◆ **Data section**:
^^^^^^^^^^^^^^^^

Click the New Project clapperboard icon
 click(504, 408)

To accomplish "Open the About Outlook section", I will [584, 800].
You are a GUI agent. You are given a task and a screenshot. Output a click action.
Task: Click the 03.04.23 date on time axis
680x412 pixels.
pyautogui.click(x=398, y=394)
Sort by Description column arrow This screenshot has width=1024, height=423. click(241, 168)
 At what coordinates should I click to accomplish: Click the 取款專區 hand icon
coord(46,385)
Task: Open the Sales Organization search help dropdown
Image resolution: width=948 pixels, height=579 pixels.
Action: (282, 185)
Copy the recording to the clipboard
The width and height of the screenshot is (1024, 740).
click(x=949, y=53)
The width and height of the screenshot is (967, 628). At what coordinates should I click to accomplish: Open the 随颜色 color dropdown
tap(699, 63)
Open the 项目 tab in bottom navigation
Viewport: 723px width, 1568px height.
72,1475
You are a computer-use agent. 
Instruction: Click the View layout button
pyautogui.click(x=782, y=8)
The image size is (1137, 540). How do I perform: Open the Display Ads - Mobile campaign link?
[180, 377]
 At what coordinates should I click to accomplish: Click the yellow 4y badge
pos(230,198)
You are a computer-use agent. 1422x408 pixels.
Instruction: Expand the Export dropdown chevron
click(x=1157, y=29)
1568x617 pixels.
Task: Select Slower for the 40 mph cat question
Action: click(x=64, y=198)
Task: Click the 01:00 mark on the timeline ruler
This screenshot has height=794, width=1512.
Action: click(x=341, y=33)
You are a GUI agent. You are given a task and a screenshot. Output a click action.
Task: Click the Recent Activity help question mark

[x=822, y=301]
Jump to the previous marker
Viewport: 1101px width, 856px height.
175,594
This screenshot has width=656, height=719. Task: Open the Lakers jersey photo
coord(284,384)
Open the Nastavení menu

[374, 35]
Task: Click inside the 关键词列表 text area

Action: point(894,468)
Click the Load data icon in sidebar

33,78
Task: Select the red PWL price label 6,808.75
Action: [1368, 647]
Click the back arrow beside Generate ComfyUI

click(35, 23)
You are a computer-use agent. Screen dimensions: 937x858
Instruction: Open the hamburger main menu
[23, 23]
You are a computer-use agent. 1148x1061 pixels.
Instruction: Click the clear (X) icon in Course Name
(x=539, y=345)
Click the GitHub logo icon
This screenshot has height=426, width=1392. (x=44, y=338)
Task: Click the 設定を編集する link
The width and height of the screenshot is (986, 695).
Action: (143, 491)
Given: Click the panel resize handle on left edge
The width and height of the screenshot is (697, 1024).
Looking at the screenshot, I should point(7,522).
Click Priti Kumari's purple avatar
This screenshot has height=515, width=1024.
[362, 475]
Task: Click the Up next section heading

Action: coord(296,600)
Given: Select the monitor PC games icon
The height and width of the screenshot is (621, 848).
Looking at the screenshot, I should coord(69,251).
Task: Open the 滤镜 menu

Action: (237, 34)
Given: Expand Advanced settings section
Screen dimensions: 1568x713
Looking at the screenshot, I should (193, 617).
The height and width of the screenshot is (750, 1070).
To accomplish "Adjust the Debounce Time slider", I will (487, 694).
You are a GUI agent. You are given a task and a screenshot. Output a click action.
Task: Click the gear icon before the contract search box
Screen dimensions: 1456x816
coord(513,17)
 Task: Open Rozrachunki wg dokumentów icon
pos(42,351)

^^^^^^^^^^^^^^^^

Every record above has to appear again, word for word.

Click the New Project clapperboard icon
 click(504, 408)

To accomplish "Open the About Outlook section", I will [584, 800].
You are a GUI agent. You are given a task and a screenshot. Output a click action.
Task: Click the 03.04.23 date on time axis
680x412 pixels.
pyautogui.click(x=398, y=394)
Sort by Description column arrow This screenshot has width=1024, height=423. click(241, 168)
 At what coordinates should I click to accomplish: Click the 取款專區 hand icon
coord(46,385)
Task: Open the Sales Organization search help dropdown
Image resolution: width=948 pixels, height=579 pixels.
Action: (282, 185)
Copy the recording to the clipboard
The width and height of the screenshot is (1024, 740).
click(x=949, y=53)
The width and height of the screenshot is (967, 628). At what coordinates should I click to accomplish: Open the 随颜色 color dropdown
tap(699, 63)
Open the 项目 tab in bottom navigation
Viewport: 723px width, 1568px height.
72,1475
You are a computer-use agent. 
Instruction: Click the View layout button
pyautogui.click(x=782, y=8)
The image size is (1137, 540). How do I perform: Open the Display Ads - Mobile campaign link?
[180, 377]
 At what coordinates should I click to accomplish: Click the yellow 4y badge
pos(230,198)
You are a computer-use agent. 1422x408 pixels.
Instruction: Expand the Export dropdown chevron
click(x=1157, y=29)
1568x617 pixels.
Task: Select Slower for the 40 mph cat question
Action: click(x=64, y=198)
Task: Click the 01:00 mark on the timeline ruler
This screenshot has height=794, width=1512.
Action: click(x=341, y=33)
You are a GUI agent. You are given a task and a screenshot. Output a click action.
Task: Click the Recent Activity help question mark

[x=822, y=301]
Jump to the previous marker
Viewport: 1101px width, 856px height.
175,594
This screenshot has width=656, height=719. Task: Open the Lakers jersey photo
coord(284,384)
Open the Nastavení menu

[374, 35]
Task: Click inside the 关键词列表 text area

Action: point(894,468)
Click the Load data icon in sidebar

33,78
Task: Select the red PWL price label 6,808.75
Action: [1368, 647]
Click the back arrow beside Generate ComfyUI

click(35, 23)
You are a computer-use agent. Screen dimensions: 937x858
Instruction: Open the hamburger main menu
[23, 23]
You are a computer-use agent. 1148x1061 pixels.
Instruction: Click the clear (X) icon in Course Name
(x=539, y=345)
Click the GitHub logo icon
This screenshot has height=426, width=1392. (x=44, y=338)
Task: Click the 設定を編集する link
The width and height of the screenshot is (986, 695).
Action: (143, 491)
Given: Click the panel resize handle on left edge
The width and height of the screenshot is (697, 1024).
Looking at the screenshot, I should point(7,522).
Click Priti Kumari's purple avatar
This screenshot has height=515, width=1024.
[362, 475]
Task: Click the Up next section heading

Action: coord(296,600)
Given: Select the monitor PC games icon
The height and width of the screenshot is (621, 848).
Looking at the screenshot, I should coord(69,251).
Task: Open the 滤镜 menu

Action: (237, 34)
Given: Expand Advanced settings section
Screen dimensions: 1568x713
Looking at the screenshot, I should (193, 617).
The height and width of the screenshot is (750, 1070).
To accomplish "Adjust the Debounce Time slider", I will (487, 694).
You are a GUI agent. You are given a task and a screenshot. Output a click action.
Task: Click the gear icon before the contract search box
Screen dimensions: 1456x816
coord(513,17)
 Task: Open Rozrachunki wg dokumentów icon
pos(42,351)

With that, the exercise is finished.